Most Americans call themselves Christians.

Twice they chose as their supreme leader Bill Clinton – a sexual predator and pathological liar who regarded the "religious right" as enemies and radical homosexuals as friends, and who by any meaningful and historical measure was a traitor.

After that, millions of Christians came within a hair's breadth of electing Clinton's partner in crime, Al Gore – another pathological liar, a radical environmentalist who reveres "Gaia" but believes the internal-combustion engine should be outlawed (according to his book, "Earth in the Balance").

Christians have stood on the sidelines during the breathtaking transformation of their once-great Judeo-Christian culture into today's neo-pagan, Sodom-and-Gomorrah-style freak show.

Christians have lost the 30-year war to protect the unborn. Even easy victories – like partial-birth abortion, which virtually everyone opposes – have eluded them.

Christians have lost the war for America's schools – which have been scrubbed antiseptically clean of the Christian principles and traditions that once guided those institutions, and are now filled instead with every conceivable form of propaganda and perversion.

Christians have lost their former influence in politics, in the press, in entertainment, in literature – in virtually every major area of life.
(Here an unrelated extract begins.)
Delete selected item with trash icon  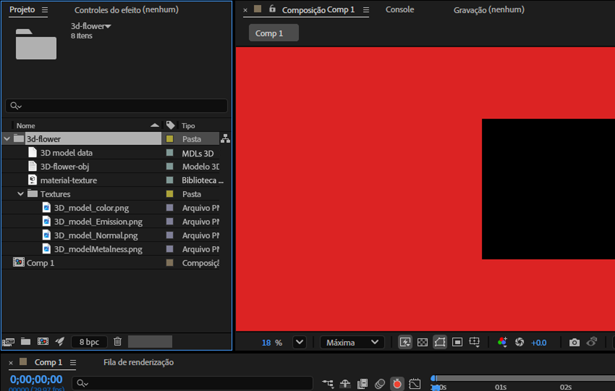117,342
And now, Christians are losing the war for their very own institutions – their churches. The clergy sex scandal is the tip of the iceberg. Both the Catholic Church and most of the major Protestant denominations are literally being ripped apart – from within – by double agents who pretend to be "faithful" but actually loathe Christianity's historical precepts and values.

It's a harsh indictment – but hey, the truth hurts.

In his recent book, "Abandonment Theology," author John W. Chalfant describes the precipitous decline of Judeo-Christian influence in law, culture and public policy in America, noting the 1947 Supreme Court decision that invented the modern "separation of church and state" and later decisions that outlawed Bible reading and prayer in the nation's public schools. He writes:

Once God was shown the door, America went into chaos. Scholastic Aptitude Test scores plummeted. Violent crime rocketed upward. The abortion mills did an unprecedented business as they devised ever-more-sadistic ways to kill children before and even during birth. Bill Clinton, elected president of the United States in 1992, aggressively advocated homosexuality, which God calls "abomination." The Abandonment Clergy and their millions of undiscerning followers stood mute while America's sudden loss of greatness became obvious even to the world.

What's this about an "Abandonment Clergy"? Chalfont explains:

Abandonment Theology is a term devised by the author to describe a faith which deceptively pawns itself off as Christianity by operating in the name of Christ, but which produces fruits destructive to America's God-given freedoms. It comprises what is left today of the militant, power-filled, full-dimensional Christian faith of America's Founders after decades of erosion, watering down and trivializing of God's action mandates by America's Abandonment Clergy. It is a "feel good" theology that patronizes Jesus Christ and thereby gains legitimacy, while at the same time produces disobedience to the commands of God and desertion of Christian duty.

Chalfont describes how the "Abandonment Clergy" and their followers have responded to increasingly audacious attacks on Christian America during the past half-century:

Incredibly, this was the ultimate hour for the Abandonment Clergy to see the light of truth. They faced blatant godlessness at every turn. They could have abandoned their own ways and made a comeback to the faith of the Founding Fathers. But what did they do?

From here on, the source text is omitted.